Last month (April 2018), I recently spent $3,500 on a new gaming laptop since my job now requires me to travel for work. I did extensive research and ended up buying the following:

ASUS ROG Zephyrus GX501VI-XS74 Pro Extreme (i7-7700HQ, 24GB RAM, 1TB NVMe SSD, GTX 1080 8GB, 15.6" Full HD 120Hz G-Sync, Windows 10 Pro) Gaming Notebook

This unit was considered a top contender for best gaming notebook across the board. Upon receiving it, I instantly paired it with an Asus Rog Swith Monitor (another $800). My problem? The performance is absolutely horrible. Unlike with most PC's though, I don't think its the FPS that seem to be lacking. The game (PUBG) is just really grainy and has a horrible picture. When engaged in battle, it's so grainy and choppy I get slaughtered.
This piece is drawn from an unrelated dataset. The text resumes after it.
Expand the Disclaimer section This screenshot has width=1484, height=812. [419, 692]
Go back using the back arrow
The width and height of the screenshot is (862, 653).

It's just unplayable (and this setup comes in just under $4500)

Things I've tried:

- All graphics card drivers are up to date

- Multiple Monitor Brands & Models

- Gforce Experienced Installed, allowed game optimization

- Monitor Installed Properly

Please note, I'm not being picky when I say it's unplayable. Its so bad I might as well not even sit down to play. My desktop that's 2 years old with a much crappier monitor plays 10X better than this new "state of the art laptop". I don't know what else to try.

Please help!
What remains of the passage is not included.